Dafoe: No. I grew up in Wisconsin and deer hunting is very big there. During the deer hunting season it was a real father–son ritual to go out deer hunting. At the end of the weekend you’d have that body on the hood of your car and go up and down the main drag beeping your horn. It was really kind of primitive. My father didn’t hunt. I would be left as the only boy in class for about a week. It was so much of our culture that the boys would get permission to be out of school for father–son bonding. So I’d be left in school with all the girls. [Grins]
Olds: When you played a cutoff isolated hunter with no human connection did that affect you when you weren’t working?
Dafoe: The funny thing is, as I get older, I’m more affected by roles. I used to say when the camera turns off the character goes back inside me. But I feel like now that’s less true. In a role like this, all I’m doing is filming. I’m working long days and there’s nothing else. So, of course, just by sheer immersion the character starts to haunt you and it becomes you for a period of time. Particularly when you’re working in a location where all your normal habits are broken and you have nothing to remind you of who you are normally. We’re working in quite remote areas and so what I’m dealing with is I’m applying myself to a fiction. In a funny way you’re inviting yourself to be flexible, you’re inviting transformation so it can run really deep—but not in a scary way.
Willem Dafoe and Dorri Olds interview
Photo © Dorri Olds

Olds: Does it take away the joy of being an actor? Is it a price that you pay?
Dafoe: That is the joy of being an actor. I mean the joy of being an actor is taking on someone else’s point of view in someone else’s circumstance and imagining getting a shift in perspective. That’s what I like about films in general is that just by learning or seeing something new you say to yourself, ‘Oh, I never thought of it that way. I always thought this was this, but it’s really this.’ As an actor you actively get to do that. You have empirical evidence. It’s not just an intellectual shift of point of view. It runs deep and you experience it and that’s a beautiful thing.
Olds: What surprised you the most about filming in the wilds of Australia?
Dafoe: In Tasmania the weather was volatile. It could be snowing and really cold and two hours later it could be sunny and warm. A lot had to do with elevation and we were moving around a lot. So the weather was brutal—particularly in the sequences when I’m out in nature. I’m playing scenes with the weather, with nature. It’s a powerful thing when you’re filming because you can’t control [weather]. So, you have to be flexible and invent things. You know the story you want to tell but you have to make adjustments all the time. It has all the energy and curiosity and problems of an expedition. I’m out there with a small crew so on some level it sort of mirrors the hunt for the tiger.
Olds: What was it like working with kids?
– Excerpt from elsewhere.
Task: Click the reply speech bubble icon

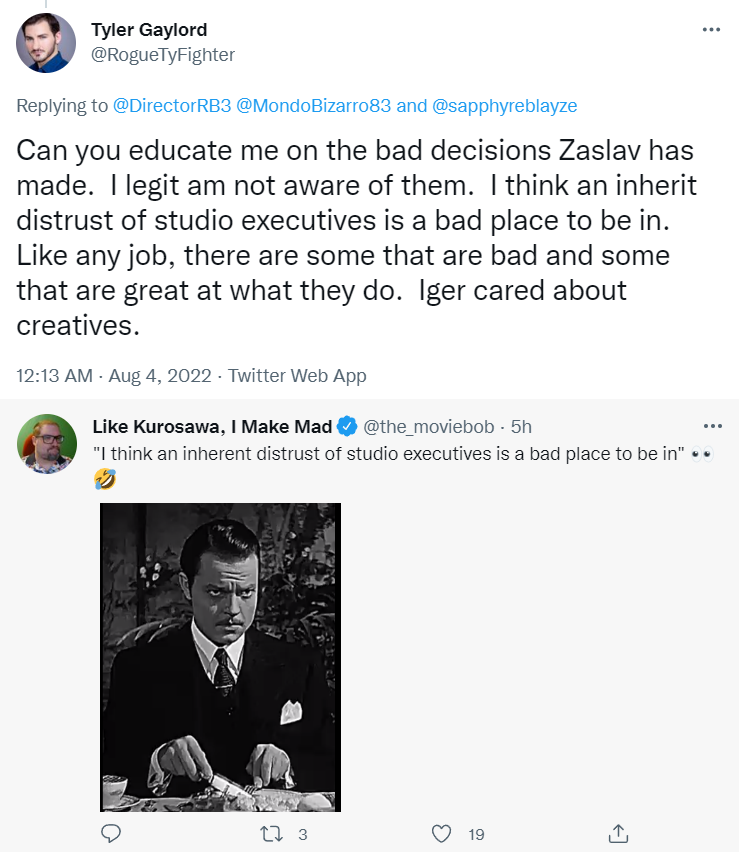Action: [x=111, y=833]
Dafoe: They’re actors but they’re kids first. It’s not like they have traditional acting skills. So, when you’re playing scenes, you’re tricking them into things and in that job you can get sucked into a sweetness and I found myself feeling a paternal urge happening and I thought, ‘Boy, we gotta be sure to nip any sentimentality in the bud.’ You don’t want to mucky it up. If you get too soft then the ending’s never gonna land.
Olds: Do you attribute your attraction to strong independent film characters to your background in theater?
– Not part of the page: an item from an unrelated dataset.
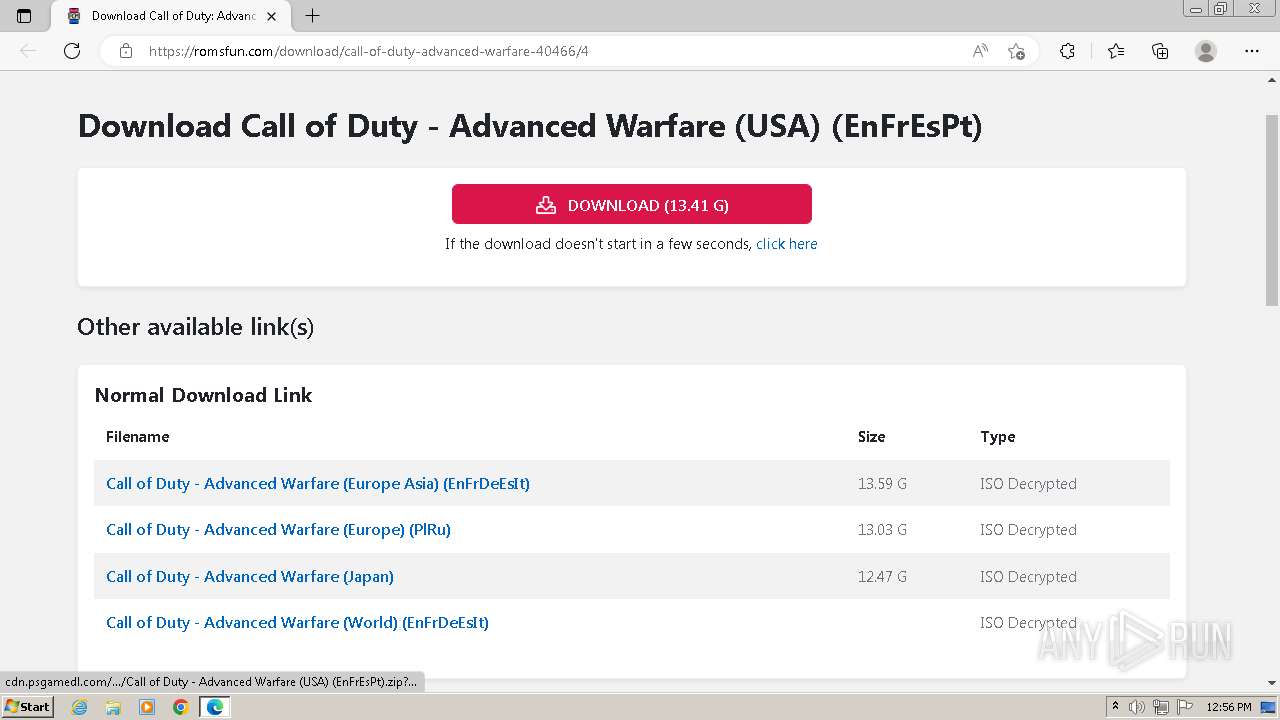Click the Read aloud icon
The image size is (1280, 720).
point(980,51)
Dafoe: In independent movies—particularly in 4:44 [Last Day on Earth] but also in The Hunter—we carry our own gear. The trailers aren’t there. That’s the way I grew up in the theater. I was performing and I was also cleaning toilets. You own the activity and you own the story when you are responsible for many aspects. In a more professional or more institutionalized situation there’s more limits. Unions come in. These small films have unions too, but with the bigger movies there are more boundaries. [The big studios] won’t let you slide around as much.
Olds: How was it working with motion capture animation in the film, John Carter?
Dafoe: Even The New York Times said, “Voiced by Willem Dafoe” and I thought, “Hey! Oh! Jesus Christ! I spent 6 months making this character. They don’t understand how movies are made and with the new technology people really don’t understand. It’s not just voicing. I worked with animators and we shot those scenes and they animated to what we did.